何となくそんな風に今まで思ってきたが、口に出して言ったことは無かった。だが行動を見ているとそんな感じがしてならない。
「未来……」
かぷっと耳たぶをかまれ、宇都木は身体が跳ねそうになった。
「やっ……なっ……何をするんですか!じ、じっとして下さい」
半分涙目でそう言うと今度は前に回した手が宇都木のスーツの下に差し入れられた。その手はシャツの上を這い、布地の上から胸の突起を探り当て、指先で触れてきた。
「なっ……や……やめっ……」
如月の手を掴みそう言うのだが、手は胸元から離れない。
「誰も見てないだろう……?少しくらい触らせてくれ……」
サワサワと胸元で手を動かしながら如月は言った。
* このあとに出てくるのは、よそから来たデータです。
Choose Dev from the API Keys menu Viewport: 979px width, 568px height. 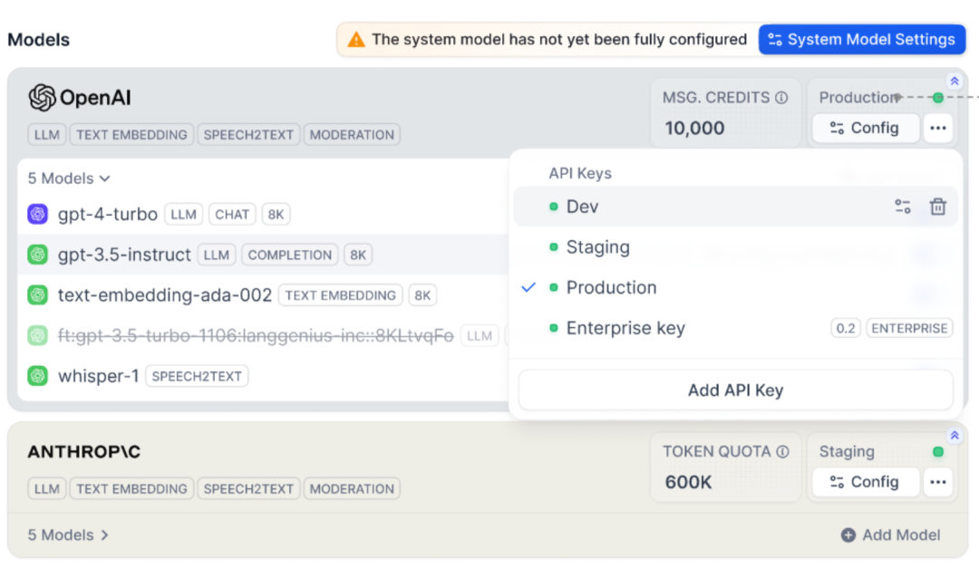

だが条件は一緒なのだ。如月が欲求不満に感じていることは宇都木にしても同じだ。
身体が寂しく思っていたのだからこんな所で煽られるとたまったものではない。
「……や……やです……」
耳まで赤くして宇都木は言ったが、如月は許してくれそうになかった。
「愛してるよ……未来……」
チュッと耳の後ろにキスを落とされ、身体がぞくりと震えた。
「だっ……だからっ……如月さんっ……私は仕事がっ……」
「邦彦だ。二人きりの時はそう呼ぶことにしてるだろう……」
言いながら如月の手は宇都木の股間に移動してきた。
「……こういうことをしないで下さいっ!」
ギュッと如月の手首を掴むと如月が言った。
「……なあ未来……。ずっと前だが……、こういう場所だとお前は何時も私を誘ってくれたはずなのに……最近は誘ってくれないんだな……」
それは……
あの時は……
必死だったし……
今は……
その……
「……どうなんだ?誘ってくれないのか?」
ですから……
仕事中なんです……
あーもううう……
仕事が進みませんっ!
「……邦彦さんっ!」
座っていた膝から腰を上げ、如月の方を向いた。
「……未来?」
「良いですか邦彦さん。私は本当にこの仕事をしてしまわないと、貴方が困るんです。貴方が恥をかくなんてそんな恐ろしいことを私が出来ると思っているんですか?」
ややきつめの口調で宇都木は言うのだが、如月は相変わらず笑っている。要するにこたえていないのだ。
「未来……愛してるよ……そう言う顔もそそる……」
笑いながら如月は言った。
……
このままじゃあ……
仕事にならない……
「分かりました。仕方がありません……」
言いながら宇都木は床に膝を付け、如月のジッパーを下ろした。
「……未来?」
「イかせてあげますから大人しくしてください」
宇都木の手は既に如月のモノを手に持っていた。
「あ、いや……そう言うつもりでは……っ……」
あれ程人を煽った張本人が怯えているのに宇都木は呆れたが、そのまま手に持っているモノを口に含んだ。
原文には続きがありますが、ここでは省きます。